**TASK**
Each line below from the one containing "Task: Expand the Today date range dropdown" through the one containing "Task: Switch to the MESSENGER tab" should be output exactly as it stands, and no other line should appear.

RECORDS SHOWN below:

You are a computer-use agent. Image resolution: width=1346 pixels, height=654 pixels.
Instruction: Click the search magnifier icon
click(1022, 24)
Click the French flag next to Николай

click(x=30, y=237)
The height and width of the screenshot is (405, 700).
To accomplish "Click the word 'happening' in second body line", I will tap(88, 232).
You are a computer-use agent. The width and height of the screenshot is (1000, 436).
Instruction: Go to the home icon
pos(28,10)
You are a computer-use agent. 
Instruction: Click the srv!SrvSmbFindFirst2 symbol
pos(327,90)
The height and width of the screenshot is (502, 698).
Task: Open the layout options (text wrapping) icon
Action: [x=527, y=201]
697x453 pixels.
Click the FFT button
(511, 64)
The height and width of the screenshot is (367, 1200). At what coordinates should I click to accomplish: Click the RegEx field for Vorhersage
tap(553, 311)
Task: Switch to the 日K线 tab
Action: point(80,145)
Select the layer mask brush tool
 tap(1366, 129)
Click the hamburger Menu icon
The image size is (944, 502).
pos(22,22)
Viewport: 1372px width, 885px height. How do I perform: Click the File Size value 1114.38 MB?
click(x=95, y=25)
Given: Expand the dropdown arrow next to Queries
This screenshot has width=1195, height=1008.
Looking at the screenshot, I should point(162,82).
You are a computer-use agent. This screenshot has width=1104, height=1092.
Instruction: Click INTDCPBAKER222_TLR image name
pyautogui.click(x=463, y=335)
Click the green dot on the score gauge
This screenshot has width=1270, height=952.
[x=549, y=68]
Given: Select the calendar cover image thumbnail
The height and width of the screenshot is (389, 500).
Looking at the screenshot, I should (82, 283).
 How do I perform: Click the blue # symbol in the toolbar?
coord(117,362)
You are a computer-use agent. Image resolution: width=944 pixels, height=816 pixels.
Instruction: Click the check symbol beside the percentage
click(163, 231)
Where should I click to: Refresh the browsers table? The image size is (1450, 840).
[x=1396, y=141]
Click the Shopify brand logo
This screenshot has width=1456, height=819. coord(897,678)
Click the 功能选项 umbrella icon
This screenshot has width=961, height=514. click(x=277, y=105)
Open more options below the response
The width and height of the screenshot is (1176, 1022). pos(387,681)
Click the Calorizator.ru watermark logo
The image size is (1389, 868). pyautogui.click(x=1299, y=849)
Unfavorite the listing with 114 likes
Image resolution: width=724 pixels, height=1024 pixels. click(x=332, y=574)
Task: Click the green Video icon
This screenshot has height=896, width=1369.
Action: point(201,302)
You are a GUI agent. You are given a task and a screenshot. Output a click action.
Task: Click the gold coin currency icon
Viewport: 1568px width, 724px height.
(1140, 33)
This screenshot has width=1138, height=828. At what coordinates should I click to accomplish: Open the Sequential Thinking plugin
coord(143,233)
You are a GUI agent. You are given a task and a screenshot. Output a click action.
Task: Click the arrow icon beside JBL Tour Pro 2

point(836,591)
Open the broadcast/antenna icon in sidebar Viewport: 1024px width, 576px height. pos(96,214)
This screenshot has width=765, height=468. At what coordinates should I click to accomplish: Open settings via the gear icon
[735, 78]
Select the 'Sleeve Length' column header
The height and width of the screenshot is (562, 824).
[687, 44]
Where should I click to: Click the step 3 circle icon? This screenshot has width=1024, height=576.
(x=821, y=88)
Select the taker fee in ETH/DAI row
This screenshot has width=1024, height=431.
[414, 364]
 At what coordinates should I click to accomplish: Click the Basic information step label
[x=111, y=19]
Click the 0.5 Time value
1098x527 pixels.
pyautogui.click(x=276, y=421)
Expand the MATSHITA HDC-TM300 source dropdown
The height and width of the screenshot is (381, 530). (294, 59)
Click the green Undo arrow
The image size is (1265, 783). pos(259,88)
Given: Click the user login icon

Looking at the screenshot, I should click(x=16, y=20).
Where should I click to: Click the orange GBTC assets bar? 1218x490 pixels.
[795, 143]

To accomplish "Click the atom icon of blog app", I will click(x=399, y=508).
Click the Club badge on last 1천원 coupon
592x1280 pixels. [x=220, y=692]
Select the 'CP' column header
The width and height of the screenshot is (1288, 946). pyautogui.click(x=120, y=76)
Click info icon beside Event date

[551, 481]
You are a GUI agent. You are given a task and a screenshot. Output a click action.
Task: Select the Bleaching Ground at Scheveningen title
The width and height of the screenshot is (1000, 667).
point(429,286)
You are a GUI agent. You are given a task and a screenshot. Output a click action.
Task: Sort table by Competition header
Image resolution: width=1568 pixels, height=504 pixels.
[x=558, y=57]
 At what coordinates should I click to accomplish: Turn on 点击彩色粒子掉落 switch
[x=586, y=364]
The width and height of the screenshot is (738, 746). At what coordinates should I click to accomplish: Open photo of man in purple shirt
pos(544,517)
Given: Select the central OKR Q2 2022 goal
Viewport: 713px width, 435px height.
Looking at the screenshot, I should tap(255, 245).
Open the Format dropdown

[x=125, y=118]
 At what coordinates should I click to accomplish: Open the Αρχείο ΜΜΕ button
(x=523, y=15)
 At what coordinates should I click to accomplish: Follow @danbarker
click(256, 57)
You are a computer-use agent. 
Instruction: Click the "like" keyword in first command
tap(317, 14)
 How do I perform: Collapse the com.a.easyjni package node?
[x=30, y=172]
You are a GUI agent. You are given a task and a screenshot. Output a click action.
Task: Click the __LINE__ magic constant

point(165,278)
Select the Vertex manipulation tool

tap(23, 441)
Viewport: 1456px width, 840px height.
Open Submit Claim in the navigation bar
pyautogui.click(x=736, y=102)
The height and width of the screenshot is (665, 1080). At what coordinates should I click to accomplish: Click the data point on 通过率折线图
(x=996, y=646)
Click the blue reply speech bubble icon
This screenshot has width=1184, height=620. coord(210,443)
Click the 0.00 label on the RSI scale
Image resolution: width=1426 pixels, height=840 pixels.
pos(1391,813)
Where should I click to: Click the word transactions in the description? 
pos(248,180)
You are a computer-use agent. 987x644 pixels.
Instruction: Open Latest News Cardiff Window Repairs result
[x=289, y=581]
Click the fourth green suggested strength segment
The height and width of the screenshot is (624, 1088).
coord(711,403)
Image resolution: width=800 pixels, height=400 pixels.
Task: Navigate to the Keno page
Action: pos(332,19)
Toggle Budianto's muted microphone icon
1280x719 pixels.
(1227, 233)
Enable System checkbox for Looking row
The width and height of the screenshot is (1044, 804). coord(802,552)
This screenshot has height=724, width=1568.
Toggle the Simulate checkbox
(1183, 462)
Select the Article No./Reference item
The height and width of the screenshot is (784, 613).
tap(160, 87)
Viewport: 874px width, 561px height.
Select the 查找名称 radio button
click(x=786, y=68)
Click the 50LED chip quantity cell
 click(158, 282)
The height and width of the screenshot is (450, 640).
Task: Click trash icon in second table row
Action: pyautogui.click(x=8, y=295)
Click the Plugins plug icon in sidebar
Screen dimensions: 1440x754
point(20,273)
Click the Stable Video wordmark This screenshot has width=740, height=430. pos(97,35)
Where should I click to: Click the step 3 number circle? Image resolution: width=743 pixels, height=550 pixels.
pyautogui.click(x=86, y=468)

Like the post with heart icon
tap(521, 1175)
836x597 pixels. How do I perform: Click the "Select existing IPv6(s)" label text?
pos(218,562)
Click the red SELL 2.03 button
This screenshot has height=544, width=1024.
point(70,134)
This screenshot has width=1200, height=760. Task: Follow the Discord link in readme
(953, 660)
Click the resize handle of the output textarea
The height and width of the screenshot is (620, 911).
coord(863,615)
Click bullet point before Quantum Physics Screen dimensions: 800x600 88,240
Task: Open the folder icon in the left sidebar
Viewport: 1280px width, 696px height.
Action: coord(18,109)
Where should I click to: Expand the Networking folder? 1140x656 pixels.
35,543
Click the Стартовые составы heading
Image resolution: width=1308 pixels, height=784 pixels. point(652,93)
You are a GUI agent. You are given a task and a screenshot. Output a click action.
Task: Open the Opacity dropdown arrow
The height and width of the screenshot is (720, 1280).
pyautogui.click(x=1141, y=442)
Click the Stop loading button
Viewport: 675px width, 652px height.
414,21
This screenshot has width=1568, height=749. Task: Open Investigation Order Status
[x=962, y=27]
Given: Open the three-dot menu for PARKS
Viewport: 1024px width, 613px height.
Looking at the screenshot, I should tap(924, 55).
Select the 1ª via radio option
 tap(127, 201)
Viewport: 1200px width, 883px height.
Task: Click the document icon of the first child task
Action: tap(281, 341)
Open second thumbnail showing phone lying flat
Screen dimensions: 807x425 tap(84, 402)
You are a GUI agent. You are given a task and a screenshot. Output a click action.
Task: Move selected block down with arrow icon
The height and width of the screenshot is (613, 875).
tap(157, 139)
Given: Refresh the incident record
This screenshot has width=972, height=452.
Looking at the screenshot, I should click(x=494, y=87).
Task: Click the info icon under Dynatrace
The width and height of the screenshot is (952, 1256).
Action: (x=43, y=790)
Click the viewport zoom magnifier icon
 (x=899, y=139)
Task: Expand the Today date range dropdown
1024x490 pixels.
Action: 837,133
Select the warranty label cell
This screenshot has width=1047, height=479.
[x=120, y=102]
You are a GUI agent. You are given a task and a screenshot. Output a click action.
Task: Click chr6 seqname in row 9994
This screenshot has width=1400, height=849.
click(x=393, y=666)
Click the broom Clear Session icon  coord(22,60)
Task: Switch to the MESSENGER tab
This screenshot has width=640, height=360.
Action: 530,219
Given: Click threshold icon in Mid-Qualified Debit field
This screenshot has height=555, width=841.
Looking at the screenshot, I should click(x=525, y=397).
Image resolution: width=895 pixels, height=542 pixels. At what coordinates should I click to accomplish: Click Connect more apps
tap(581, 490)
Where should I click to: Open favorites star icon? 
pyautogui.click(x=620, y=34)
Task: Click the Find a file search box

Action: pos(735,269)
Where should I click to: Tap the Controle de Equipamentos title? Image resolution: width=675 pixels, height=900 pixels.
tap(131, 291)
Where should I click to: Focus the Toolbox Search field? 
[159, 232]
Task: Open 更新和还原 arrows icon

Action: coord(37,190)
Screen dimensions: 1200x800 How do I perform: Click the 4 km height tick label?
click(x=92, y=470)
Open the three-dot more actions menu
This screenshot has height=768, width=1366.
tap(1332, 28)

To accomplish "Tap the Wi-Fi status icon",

End of RECORDS SHOWN.

**EXPECTED OUTPUT**
Task: Expand the Today date range dropdown
1024x490 pixels.
Action: 837,133
Select the warranty label cell
This screenshot has width=1047, height=479.
[x=120, y=102]
You are a GUI agent. You are given a task and a screenshot. Output a click action.
Task: Click chr6 seqname in row 9994
This screenshot has width=1400, height=849.
click(x=393, y=666)
Click the broom Clear Session icon  coord(22,60)
Task: Switch to the MESSENGER tab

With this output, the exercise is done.